Well, I was surprised by what Tozer told them. I could see the point though as he talked about imagining we were building an underground shelter to escape the effects of a nuclear bomb. He said that he didn’t think he would ever meet anyone distraught because they discovered actually it only needed to be three stories down rather than the 4 that they had dug. They wouldn’t mind finding out they had gone too far.
I do worry that the modern approach to Christian life in many circles seems to be to try and present to the non believer that actually we are really just like them. We are as cool as the coolest, trending as well as anyone in how we dress, our socialising or entertainment habits, the cars we drive and how we do up our houses and where we holiday, but we are just different round the edges really in that we like this Christian thing or church thing.
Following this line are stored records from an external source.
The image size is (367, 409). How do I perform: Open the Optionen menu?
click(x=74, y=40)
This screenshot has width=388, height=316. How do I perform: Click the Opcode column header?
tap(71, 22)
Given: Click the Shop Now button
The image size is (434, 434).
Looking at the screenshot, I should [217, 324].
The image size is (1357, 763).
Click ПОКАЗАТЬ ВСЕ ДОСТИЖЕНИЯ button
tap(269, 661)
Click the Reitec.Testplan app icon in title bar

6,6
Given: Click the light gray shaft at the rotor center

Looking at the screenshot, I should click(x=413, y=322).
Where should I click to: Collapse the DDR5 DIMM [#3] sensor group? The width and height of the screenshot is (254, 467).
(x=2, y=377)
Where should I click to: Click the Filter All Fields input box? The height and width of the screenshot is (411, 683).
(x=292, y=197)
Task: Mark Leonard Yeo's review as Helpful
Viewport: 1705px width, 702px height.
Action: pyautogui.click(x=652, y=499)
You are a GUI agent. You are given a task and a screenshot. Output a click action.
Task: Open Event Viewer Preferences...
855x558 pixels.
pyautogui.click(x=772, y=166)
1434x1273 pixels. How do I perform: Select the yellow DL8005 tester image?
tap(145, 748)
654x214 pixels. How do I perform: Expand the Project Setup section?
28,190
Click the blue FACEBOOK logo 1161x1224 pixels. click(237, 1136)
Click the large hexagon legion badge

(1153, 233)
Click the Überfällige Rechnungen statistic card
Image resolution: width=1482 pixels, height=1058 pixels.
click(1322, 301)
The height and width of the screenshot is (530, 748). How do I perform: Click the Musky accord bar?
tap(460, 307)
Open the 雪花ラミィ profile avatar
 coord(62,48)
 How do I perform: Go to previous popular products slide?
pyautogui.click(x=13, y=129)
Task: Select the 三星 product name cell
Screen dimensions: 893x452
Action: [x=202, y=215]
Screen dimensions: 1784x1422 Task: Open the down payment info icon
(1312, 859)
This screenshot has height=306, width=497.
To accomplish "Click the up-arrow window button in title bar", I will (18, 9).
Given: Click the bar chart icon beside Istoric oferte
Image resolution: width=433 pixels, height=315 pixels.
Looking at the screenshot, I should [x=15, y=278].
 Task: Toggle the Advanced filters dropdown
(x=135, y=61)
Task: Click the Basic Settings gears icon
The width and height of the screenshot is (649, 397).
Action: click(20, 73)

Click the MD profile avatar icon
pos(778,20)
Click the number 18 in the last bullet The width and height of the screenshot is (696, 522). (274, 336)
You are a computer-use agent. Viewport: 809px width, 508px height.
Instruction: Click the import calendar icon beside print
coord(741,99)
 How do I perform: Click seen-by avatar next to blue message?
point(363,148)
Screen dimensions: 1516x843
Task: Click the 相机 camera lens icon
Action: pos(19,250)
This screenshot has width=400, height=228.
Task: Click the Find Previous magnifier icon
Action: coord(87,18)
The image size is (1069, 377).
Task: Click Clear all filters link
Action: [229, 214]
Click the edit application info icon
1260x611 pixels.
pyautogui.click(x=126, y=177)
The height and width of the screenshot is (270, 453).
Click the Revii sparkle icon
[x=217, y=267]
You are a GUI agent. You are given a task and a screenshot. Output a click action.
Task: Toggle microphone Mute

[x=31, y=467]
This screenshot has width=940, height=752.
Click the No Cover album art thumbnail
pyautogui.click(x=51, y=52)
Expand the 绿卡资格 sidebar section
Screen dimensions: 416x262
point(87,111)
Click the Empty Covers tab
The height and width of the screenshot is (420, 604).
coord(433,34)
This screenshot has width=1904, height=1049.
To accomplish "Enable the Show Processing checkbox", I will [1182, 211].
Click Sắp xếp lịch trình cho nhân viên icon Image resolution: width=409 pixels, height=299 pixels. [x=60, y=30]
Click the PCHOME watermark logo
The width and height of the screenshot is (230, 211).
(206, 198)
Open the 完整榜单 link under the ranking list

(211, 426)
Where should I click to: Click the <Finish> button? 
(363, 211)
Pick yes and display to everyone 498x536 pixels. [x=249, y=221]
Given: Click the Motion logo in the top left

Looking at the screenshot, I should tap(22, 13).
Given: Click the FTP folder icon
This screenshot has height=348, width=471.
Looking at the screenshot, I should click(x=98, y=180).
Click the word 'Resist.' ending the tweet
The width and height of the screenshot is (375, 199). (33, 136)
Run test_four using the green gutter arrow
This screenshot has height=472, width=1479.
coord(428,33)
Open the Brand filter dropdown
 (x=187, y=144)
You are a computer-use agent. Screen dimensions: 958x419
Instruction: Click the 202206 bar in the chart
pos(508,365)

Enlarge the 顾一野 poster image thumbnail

Another story from Hugh Black’s ministry: a titled lady was looking for a new coachman; the interview consisted of the applicants driving her in her coach around a marked out cliff top road. Applicant 1 kept a moderate distance from the edge of the cliff. Applicant 2 drove as far away from the edge as the course would permit and almost seemed to be over cautious. Applicant 3 showed tremendous skill by driving as near to the cliff edge as possible and as fast as possible. He thought, as indeed the other applicants thought he would be offered the job considering his obvious skill. However the job went to applicant 2. Why on earth would the lady have wanted someone who would think nothing of putting her safety at risk? The job went to applicant 2 because he had stayed as far away from the edge as possible.
Never be afraid of taking holiness too far. I don’t think that is today’s problem somehow. Of course being distinct can descend into petty legalism. I am not advocating that, however I am thinking of Tozer’s words: “I am fed up meeting Christians who have not gone far enough.”
I guess we will see God’s glory fall in our times in proportion to how seriously we take what Scripture says: “Be holy as I the l Lord am holy.”
As to what the essence of holiness is, well, I think I can make the case that it is ultimately about mercy and grace. However, how I got to believing that will need to await a blog on a future day, but don’t wait another day before putting the essence of holiness into action. If you love with mercy you will never be more like God the Father, Son and Holy Spirit.